Nate Finch 10:43 AM on 20 Sep 2012

I love this post, Ned. Getting something exactly right is always such a good feeling (even if other people don't agree with your "exactly right"... which is almost always the case ;)

And I think your point in the above comment is a very good one - if you can't read the code, you won't be able to maintain it later. While I don't really like the loop, I can at least tell what it's doing, and in any realistic application, it'll never be the thing slowing down your code.

Virgil Dupras 12:05 PM on 20 Sep 2012

Just so you guys don't get me wrong: I also agree that readability comes first and Ned's snippet is readable. The for loop is simply an aesthetic annoyance for me (as well as a performance problem, but this is probably not important).

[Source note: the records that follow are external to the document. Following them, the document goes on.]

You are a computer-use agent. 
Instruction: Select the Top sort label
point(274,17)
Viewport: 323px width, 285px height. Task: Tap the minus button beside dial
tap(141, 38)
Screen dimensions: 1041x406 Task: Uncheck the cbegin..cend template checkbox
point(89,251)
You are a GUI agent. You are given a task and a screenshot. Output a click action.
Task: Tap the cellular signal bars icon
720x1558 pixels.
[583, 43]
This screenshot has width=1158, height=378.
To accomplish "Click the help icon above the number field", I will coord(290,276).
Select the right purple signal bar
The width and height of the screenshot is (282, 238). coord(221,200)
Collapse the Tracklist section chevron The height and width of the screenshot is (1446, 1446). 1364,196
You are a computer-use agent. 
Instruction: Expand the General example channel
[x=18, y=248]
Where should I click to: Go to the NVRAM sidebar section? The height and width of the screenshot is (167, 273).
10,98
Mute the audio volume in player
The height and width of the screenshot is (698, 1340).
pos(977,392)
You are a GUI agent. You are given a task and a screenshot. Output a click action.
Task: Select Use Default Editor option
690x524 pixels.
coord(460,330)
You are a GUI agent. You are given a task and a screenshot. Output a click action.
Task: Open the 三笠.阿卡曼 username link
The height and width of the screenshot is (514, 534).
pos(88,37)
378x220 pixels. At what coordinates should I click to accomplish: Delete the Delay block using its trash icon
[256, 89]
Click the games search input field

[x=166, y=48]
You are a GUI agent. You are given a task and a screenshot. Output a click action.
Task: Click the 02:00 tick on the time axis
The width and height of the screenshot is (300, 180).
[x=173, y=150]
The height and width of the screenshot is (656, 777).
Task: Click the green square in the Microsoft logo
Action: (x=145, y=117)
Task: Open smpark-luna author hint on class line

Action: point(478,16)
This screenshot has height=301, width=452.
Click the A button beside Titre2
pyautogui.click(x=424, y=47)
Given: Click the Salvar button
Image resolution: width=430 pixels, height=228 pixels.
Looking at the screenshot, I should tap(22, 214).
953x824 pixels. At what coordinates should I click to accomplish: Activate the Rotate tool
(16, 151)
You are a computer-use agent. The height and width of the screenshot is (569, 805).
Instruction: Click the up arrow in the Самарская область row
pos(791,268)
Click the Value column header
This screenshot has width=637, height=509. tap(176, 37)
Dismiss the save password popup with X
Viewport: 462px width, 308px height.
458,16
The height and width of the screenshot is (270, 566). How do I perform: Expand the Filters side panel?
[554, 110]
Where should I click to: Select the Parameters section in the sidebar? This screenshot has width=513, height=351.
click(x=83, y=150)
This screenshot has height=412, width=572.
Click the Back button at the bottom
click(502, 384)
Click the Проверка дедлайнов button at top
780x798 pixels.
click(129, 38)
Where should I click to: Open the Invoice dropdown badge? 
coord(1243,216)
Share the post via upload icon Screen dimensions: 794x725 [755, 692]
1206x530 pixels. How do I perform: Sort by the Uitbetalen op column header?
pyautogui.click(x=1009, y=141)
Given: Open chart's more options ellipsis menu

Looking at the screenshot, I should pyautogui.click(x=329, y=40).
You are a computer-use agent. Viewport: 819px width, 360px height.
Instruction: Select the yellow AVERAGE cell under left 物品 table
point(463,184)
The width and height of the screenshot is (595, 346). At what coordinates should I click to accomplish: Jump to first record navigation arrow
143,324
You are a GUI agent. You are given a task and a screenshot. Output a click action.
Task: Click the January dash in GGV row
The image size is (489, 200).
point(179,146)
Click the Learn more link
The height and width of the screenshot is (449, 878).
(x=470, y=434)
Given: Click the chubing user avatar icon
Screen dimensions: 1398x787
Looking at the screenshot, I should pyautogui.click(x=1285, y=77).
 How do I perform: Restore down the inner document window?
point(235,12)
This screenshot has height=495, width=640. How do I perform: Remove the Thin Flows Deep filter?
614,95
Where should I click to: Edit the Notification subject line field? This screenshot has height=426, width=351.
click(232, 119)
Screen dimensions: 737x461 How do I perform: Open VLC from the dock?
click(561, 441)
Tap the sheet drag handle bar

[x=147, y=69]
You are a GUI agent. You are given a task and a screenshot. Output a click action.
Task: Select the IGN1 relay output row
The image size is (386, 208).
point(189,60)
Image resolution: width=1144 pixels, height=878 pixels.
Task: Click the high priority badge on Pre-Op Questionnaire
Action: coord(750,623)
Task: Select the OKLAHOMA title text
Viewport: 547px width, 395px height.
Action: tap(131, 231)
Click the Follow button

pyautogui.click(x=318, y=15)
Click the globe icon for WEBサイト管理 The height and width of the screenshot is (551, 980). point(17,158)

However, I believe that it's possible to keep the readability and remove the loop with a modified version of Anton's code (to make the mathematical operations more self-explanatory).

Tim White 3:34 PM on 20 Sep 2012

The loop could also be replaced by

```when -= datetime.timedelta(days=28*months)
when = when.replace(day=1)
```
It might be easier to see why that works (knowing months < 12 here)

eric 9:22 PM on 20 Sep 2012

I'm only superficially familiar with Python, but wouldn't the following be simpler and clearer? (I think the comments are superfluous, but decided to include anyway)

```def subtract_months(when, months):
#addition is more general and easier to think about, so defer to add_months
return add_months(when, -months)

def add_months(when, months):
#the new month will be when's month + months (taken mod 12 with appropriate offset)
#subtracting 1 shifts the month numbers to 0 - 11, making mod work correctly
year_diff, month_num = divmod(when.month - 1 + months, 12)
#adding back in the 1 month we subtracted above
month_num = month_num + 1
return when.replace(year=when.year + year_diff, month=month_num, day=1)
```

Ned Batchelder 10:07 AM on 21 Sep 2012

The good news it that all of these other suggestions work just as well as my code! :)

Anton Bobrov 2:57 AM on 24 Sep 2012

@eric, yeah, my code was written at early morning, and I missed this simple symmetry. However I tested it with negative values ))) You are a winner!